ENUNCIADO 1.
Segundo o texto sobre desmatamento e biodiversidade, que porcentagem da área do Pantanal já havia sido queimada até o final de setembro?
ENUNCIADO 2.
Reescreva em forma de lista o parágrafo do texto sobre desmatamento e biodiversidade que começa com "Além da pandemia", mantendo seus fatos principais.

TEXTO DO EXERCÍCIO.
• • •
Por Ana Augusta Odorissi Xavier e Daniel Pompeu
Desmatamento e perda da biodiversidade são grandes riscos
[Imagem: Mayke Toscano/Secom-MT | Fotos públicas]
A destruição do habitat natural de espécies silvestres pelo desmatamento e avanço de fronteiras agrícolas, a caça e pesca predatórias e a introdução de espécies exóticas que competem e arrasam as nativas são alguns dos fatores que levaram o planeta à crise de biodiversidade. Isso aumenta a probabilidade não só de surtos de doenças endêmicas – que surgiram ou se desenvolvem em determinada região – já conhecidas, como malária, dengue e febre amarela, mas também da emergência de microrganismos causadores de doenças desconhecidas, como ocorreu com o novo coronavírus SARS-CoV-2.
Além da pandemia, o ano vem sendo marcado por episódios extremos de degradação ambiental no Pantanal e na Amazônia, dois dos principais biomas do Brasil, país que detém 20% da biodiversidade do planeta. Dados do Instituto Nacional de Pesquisas Espaciais (Inpe) apresentados na comissão externa que acompanha o enfrentamento de queimadas no país mostram que os focos de incêndio registrados este ano no Pantanal já superaram toda a série histórica iniciada em 1998, e ainda estamos em outubro. Até o final de setembro, 23% da área do bioma já havia sido queimada. Na Amazônia, o Sistema de Detecção de Desmatamento em Tempo Real (Deter) do Inpe, que realiza o levantamento de evidências de alteração da cobertura florestal, emitiu alerta de desmatamento para uma área de 9126 km2 no período de agosto de 2019 a julho de 2020, 35% a mais do que no mesmo período anterior e o maior dos últimos 5 anos.
As florestas tropicais têm diversos ciclos de interação entre espécies em todos os níveis, e qualquer tipo de perturbação altera essa rede. “São áreas que têm muitos mosquitos, muitos insetos hematófagos, muitos animais, mamíferos, aves, ou mesmo répteis que podem ser hospedeiros. Uma perturbação nesta diversidade pode trazer algum vírus silvestre para a população humana”, explica Gabriel Laporta, pesquisador do Centro Universitário Saúde ABC (FMABC).
• • •
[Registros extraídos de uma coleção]

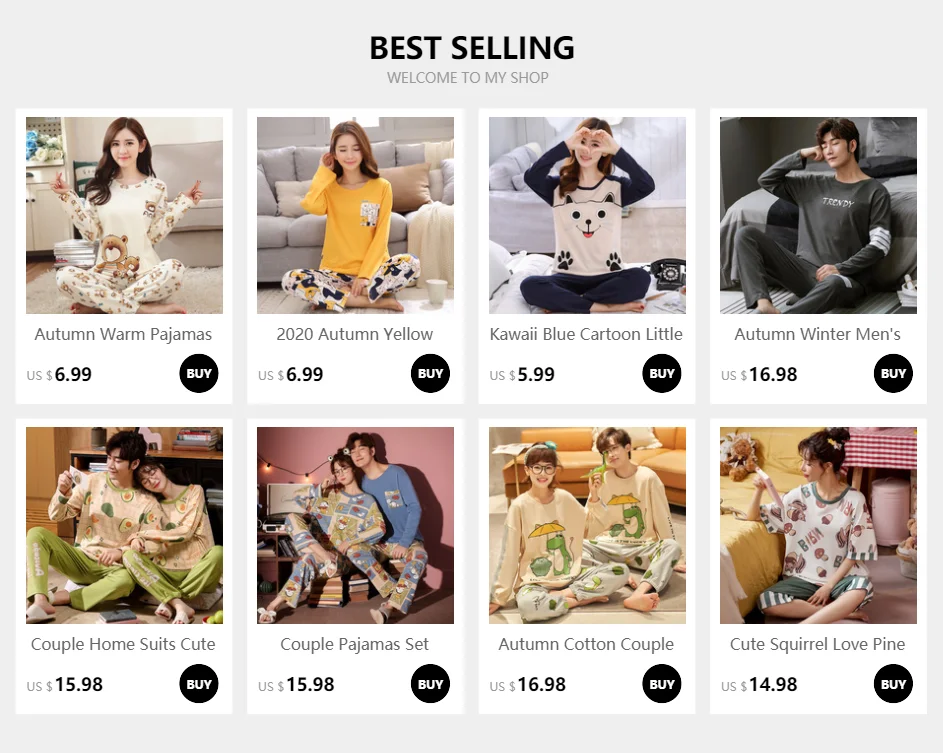The image size is (943, 753).
Task: Click BUY for Autumn Warm Pajamas
Action: 199,373
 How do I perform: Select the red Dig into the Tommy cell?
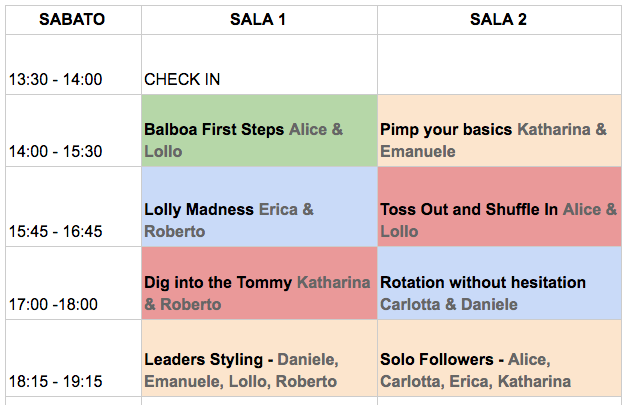point(259,283)
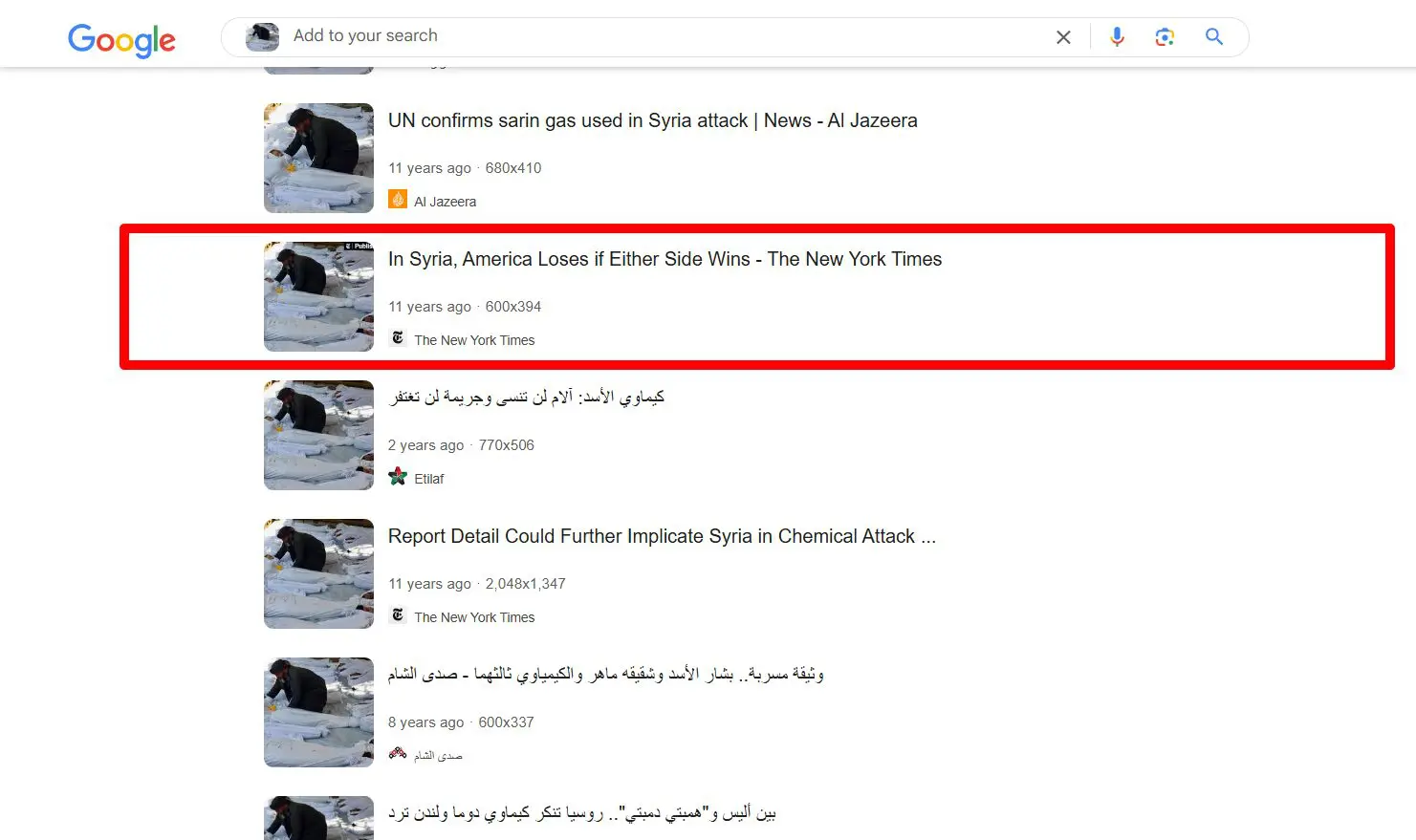Click the Al Jazeera source favicon
This screenshot has width=1416, height=840.
click(398, 200)
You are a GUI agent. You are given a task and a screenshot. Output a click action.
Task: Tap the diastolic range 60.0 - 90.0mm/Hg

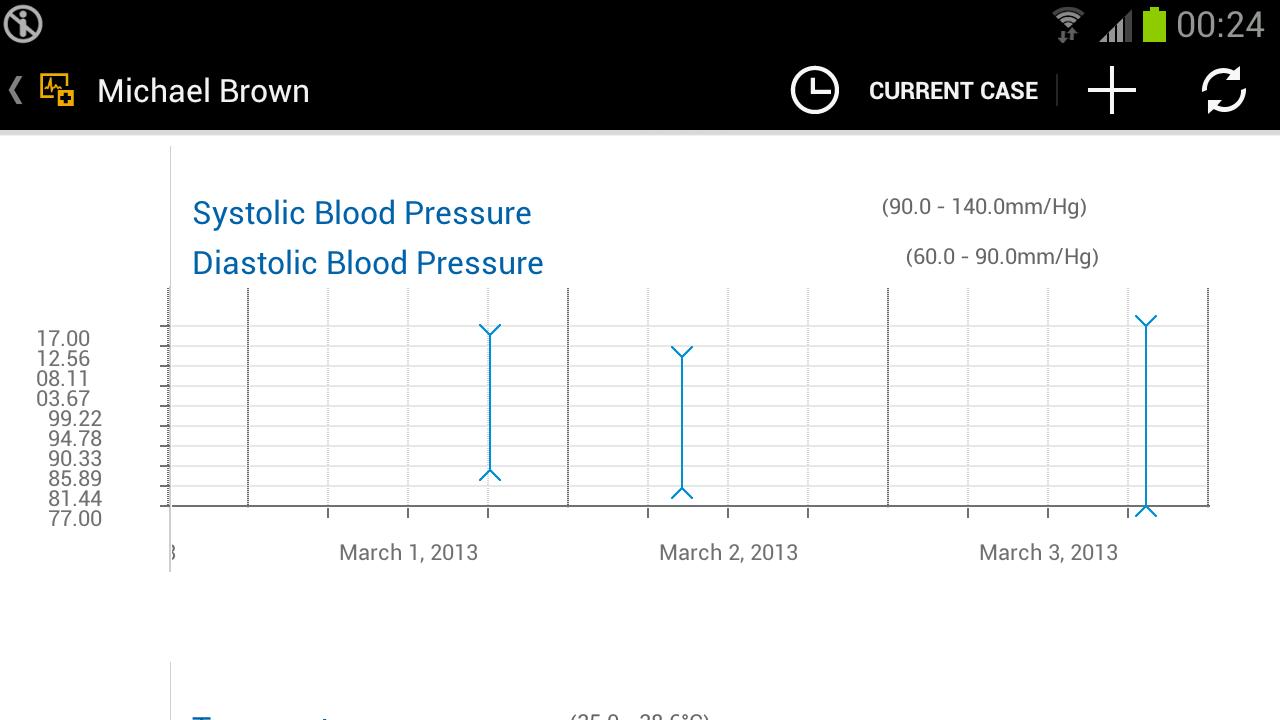click(x=1001, y=257)
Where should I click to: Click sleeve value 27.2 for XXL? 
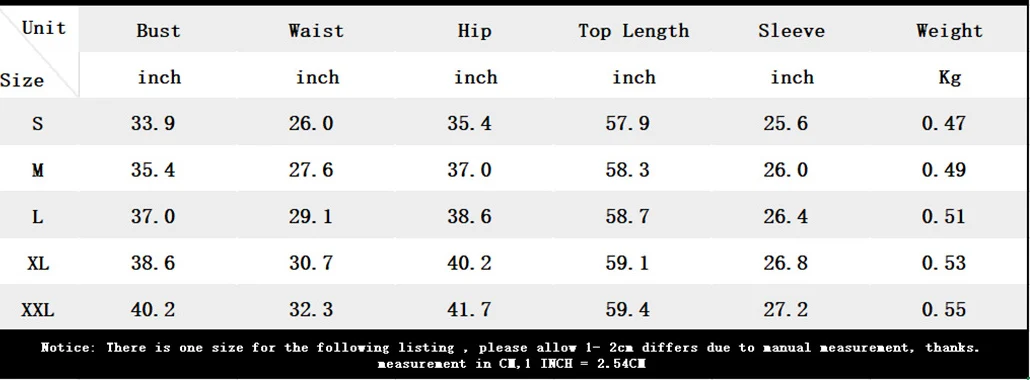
• • •
ESPAÇO PARA RESPOSTA 1.
23% da área do bioma.

ESPAÇO PARA RESPOSTA 2.
- Além da pandemia, o ano tem sido marcado por episódios extremos de degradação ambiental no Pantanal e na Amazônia, dois dos principais biomas do Brasil.
- O Brasil detém 20% da biodiversidade do planeta.
- Dados do Inpe apresentados na comissão externa que acompanha o enfrentamento de queimadas mostram que os focos de incêndio no Pantanal neste ano já superaram toda a série histórica iniciada em 1998, ainda em outubro.
- Até o final de setembro, 23% da área do Pantanal já havia sido queimada.
- Na Amazônia, o Deter, do Inpe, emitiu alerta de desmatamento para uma área de 9126 km² entre agosto de 2019 e julho de 2020.
- Essa área é 35% maior que a do mesmo período anterior e a maior dos últimos 5 anos.